══ Text shown ══

China has emerged as the world’s second most competitive country for artificial intelligence in finance, ranking behind the US but well ahead of the rest of Asia, according to a global index.
China scored 83.41 in the Global AI Competitiveness Index, trailing the US at 98.84 and ahead of the UK at 78.26, a report released on Wednesday by think tank Deep Knowledge Group showed. Switzerland ranked fourth, followed by Singapore, Germany, Saudi Arabia and India.
The world’s second-largest economy outperformed all countries in financial sector AI maturity, earning a score of 90 for its strong adoption of AI across banking, insurance, fintech and investment management.
It also performed well in categories including innovation ecosystem (80), and talent, education, and research and development (76). The index additionally assessed areas such as regulation, infrastructure and data readiness, and capital availability.
“China was assessed as the strongest among the top-ranked countries at translating AI capacity into production-grade deployment in financial services – the ‘last mile’ from capability to operational systems,” said Dmitry Kaminskiy, general partner at Deep Knowledge Group.
Government support and market demand drove a strong capacity for AI in finance, the report said. China strategically invested in AI-driven financial services, with US$269 billion in total funding directed towards AI start-ups, many of which focused on fintech and blockchain applications, it added. That compared with more than US$310 billion in the US and around US$152 billion in the UK.
With 2,065 AI enterprises focused on finance, China’s sector was expanding rapidly, particularly in mobile payments, AI-driven lending such as credit scoring models and digital banking solutions.

The country’s advantages were most visible where competitiveness was driven by scale, speed of adoption and end-to-end deployment capability, Kaminskiy said. By contrast, the US led because it combined high performance across all pillars that the index measured, reflecting both scale and institutionalisation, he added.
China lagged in infrastructure and data readiness, scoring 62 against the US’ 80 – a sign that its next challenge could lie in strengthening the layers needed to make AI deployment “repeatable and robust at institutional scale”, said Kaminskiy.

═══

Problem 1:
Edit the rows from the first one through the line containing "Action: [670, 247]", replacing "charger" with "adapter" and leaving everything else unchanged.
Problem 2:
Continue the article on China's AI competitiveness in finance from its final sentence.

══ Input material ══

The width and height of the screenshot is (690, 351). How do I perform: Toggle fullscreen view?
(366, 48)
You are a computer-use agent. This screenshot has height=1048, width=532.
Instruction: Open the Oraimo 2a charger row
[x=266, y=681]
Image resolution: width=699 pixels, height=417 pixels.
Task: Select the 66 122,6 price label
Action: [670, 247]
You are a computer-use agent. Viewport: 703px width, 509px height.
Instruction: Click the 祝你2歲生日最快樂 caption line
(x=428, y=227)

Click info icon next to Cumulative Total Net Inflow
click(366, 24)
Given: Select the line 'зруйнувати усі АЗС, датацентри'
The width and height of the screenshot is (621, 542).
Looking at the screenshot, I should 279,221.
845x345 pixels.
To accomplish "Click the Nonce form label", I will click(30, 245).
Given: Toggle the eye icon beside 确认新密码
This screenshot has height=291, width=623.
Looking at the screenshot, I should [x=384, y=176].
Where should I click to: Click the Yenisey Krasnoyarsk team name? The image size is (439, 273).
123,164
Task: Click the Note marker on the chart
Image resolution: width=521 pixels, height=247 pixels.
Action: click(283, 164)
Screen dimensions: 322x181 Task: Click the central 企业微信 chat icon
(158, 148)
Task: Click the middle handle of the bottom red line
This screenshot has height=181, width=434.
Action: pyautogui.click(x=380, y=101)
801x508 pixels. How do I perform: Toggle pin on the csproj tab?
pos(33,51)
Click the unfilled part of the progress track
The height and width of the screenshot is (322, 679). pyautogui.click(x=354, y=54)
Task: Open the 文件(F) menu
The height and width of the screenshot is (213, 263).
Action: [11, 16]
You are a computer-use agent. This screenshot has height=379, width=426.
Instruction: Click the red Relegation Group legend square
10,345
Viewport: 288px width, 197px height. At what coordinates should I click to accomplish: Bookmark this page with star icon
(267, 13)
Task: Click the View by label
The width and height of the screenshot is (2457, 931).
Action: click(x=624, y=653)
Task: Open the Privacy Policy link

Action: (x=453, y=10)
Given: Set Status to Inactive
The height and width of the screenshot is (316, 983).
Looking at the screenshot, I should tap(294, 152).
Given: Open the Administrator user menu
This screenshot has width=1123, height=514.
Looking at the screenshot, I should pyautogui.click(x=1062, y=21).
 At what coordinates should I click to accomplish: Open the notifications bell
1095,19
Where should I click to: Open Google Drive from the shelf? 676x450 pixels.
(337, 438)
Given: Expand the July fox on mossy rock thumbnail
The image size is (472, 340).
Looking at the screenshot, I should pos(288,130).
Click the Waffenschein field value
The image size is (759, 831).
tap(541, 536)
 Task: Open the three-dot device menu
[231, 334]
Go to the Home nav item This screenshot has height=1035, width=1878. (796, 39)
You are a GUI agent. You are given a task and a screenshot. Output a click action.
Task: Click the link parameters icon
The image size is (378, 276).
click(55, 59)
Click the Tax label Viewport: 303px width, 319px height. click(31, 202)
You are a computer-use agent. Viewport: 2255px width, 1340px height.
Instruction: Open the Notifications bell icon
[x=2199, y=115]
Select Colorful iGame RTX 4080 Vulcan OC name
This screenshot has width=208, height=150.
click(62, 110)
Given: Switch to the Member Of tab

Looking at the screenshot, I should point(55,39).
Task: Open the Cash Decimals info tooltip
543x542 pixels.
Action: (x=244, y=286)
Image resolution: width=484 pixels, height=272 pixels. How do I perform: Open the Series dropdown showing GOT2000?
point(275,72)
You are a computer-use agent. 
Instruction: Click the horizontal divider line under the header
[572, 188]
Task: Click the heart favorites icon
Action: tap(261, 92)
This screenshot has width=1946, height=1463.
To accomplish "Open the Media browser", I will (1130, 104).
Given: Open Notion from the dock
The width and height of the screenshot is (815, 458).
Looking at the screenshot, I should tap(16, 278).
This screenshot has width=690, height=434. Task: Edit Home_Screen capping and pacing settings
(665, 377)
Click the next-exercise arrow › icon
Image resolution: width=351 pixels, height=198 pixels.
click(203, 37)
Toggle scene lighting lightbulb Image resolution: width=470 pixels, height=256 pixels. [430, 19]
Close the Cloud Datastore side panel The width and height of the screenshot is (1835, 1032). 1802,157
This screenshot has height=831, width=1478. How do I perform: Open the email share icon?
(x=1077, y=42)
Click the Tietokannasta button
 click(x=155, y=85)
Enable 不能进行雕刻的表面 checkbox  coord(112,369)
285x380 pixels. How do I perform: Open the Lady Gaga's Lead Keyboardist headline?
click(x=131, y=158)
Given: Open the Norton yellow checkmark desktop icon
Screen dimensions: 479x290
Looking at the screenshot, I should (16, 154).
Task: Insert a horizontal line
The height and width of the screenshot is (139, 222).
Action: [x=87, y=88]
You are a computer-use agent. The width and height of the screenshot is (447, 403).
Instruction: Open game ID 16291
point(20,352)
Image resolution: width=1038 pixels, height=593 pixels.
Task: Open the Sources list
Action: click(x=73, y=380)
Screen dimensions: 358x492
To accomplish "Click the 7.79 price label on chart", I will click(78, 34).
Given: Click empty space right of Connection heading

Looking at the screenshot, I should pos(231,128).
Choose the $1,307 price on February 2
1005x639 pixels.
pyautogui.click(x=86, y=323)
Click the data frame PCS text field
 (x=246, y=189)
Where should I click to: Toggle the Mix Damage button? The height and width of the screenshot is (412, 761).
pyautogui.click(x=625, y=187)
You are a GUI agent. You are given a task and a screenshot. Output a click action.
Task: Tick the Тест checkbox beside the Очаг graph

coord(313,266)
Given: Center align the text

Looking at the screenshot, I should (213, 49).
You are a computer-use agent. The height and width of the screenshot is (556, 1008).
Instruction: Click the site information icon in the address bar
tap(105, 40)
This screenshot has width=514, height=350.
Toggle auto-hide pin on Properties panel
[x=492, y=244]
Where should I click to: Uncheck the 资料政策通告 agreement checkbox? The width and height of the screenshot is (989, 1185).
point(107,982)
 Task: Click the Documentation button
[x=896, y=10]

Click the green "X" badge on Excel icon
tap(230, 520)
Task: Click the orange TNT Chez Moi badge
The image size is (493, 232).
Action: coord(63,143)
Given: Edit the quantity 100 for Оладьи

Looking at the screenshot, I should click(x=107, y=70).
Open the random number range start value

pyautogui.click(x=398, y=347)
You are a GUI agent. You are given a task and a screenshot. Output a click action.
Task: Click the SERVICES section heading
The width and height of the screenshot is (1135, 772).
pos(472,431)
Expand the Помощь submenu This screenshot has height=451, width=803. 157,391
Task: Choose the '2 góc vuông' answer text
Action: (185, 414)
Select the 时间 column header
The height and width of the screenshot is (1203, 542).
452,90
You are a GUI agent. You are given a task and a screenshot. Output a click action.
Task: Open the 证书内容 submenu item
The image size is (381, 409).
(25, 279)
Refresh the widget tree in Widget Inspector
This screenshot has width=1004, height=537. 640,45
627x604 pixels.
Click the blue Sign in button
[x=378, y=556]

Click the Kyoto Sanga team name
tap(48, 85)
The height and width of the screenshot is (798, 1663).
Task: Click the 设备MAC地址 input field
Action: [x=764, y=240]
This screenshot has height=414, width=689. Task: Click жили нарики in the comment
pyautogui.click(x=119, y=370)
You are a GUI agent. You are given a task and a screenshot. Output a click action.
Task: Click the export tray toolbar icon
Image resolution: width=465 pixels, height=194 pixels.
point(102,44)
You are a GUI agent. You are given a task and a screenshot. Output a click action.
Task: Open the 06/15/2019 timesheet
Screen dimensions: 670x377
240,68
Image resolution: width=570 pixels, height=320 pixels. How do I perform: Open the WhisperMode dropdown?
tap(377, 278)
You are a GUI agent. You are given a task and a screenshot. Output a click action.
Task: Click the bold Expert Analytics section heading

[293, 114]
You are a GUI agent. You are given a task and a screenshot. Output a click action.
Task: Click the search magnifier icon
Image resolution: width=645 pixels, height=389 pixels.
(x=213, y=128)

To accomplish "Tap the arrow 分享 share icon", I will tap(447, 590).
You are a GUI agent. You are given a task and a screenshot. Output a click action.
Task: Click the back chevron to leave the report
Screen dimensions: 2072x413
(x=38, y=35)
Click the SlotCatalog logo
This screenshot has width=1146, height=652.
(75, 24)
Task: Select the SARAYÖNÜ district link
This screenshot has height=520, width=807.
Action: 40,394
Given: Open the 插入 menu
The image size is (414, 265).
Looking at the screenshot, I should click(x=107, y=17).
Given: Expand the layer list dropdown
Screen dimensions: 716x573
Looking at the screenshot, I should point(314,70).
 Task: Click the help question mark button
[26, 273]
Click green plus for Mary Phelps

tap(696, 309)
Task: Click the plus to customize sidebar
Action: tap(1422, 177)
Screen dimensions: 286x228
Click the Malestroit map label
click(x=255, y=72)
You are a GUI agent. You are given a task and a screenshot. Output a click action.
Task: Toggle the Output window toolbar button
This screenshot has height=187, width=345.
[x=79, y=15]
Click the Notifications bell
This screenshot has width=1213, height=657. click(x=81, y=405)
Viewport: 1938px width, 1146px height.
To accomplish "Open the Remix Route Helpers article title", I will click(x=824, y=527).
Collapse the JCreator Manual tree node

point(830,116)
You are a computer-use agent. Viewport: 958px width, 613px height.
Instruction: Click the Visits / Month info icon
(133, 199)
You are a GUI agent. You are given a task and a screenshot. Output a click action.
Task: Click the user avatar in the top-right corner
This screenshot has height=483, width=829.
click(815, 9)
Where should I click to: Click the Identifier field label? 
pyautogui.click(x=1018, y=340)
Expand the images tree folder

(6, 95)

═══

Right answer 1:
The width and height of the screenshot is (690, 351). How do I perform: Toggle fullscreen view?
(366, 48)
You are a computer-use agent. This screenshot has height=1048, width=532.
Instruction: Open the Oraimo 2a adapter row
[x=266, y=681]
Image resolution: width=699 pixels, height=417 pixels.
Task: Select the 66 122,6 price label
Action: [670, 247]

Right answer 2:
Its capital availability score of 72, compared with 86 for the US and 80 for the UK, also pointed to limited headroom for growth in funding channels supporting late-stage expansion, cross-border ventures and sustained financing of finance-grade AI systems.
“But this is likely to change very quickly, as China’s capital availability is experiencing a significant, policy-driven surge in recent years, particularly in the technology and AI sectors, as evidenced by their recent tech IPO [initial public offering] boom,” said Kaminskiy.
The Global AI Competitiveness Index’s fifth edition ranked 20 countries and 15 city-level finance hubs on AI capability and maturity. Previous editions measured enterprise, research innovation, human capital and regulation.
The city-hub ranking placed New York and London first and second, with Hong Kong third, based on combined advantages in market connectivity, institutional concentration and capital formation for AI-enabled financial activity.
Hong Kong scored high in capital markets, but lower in ecosystem scale and funding intensity, reflecting its smaller and focused profile, according to the report. The city was a scaling and go-to-market hub rather than a broad early-stage experimentation centre, it added.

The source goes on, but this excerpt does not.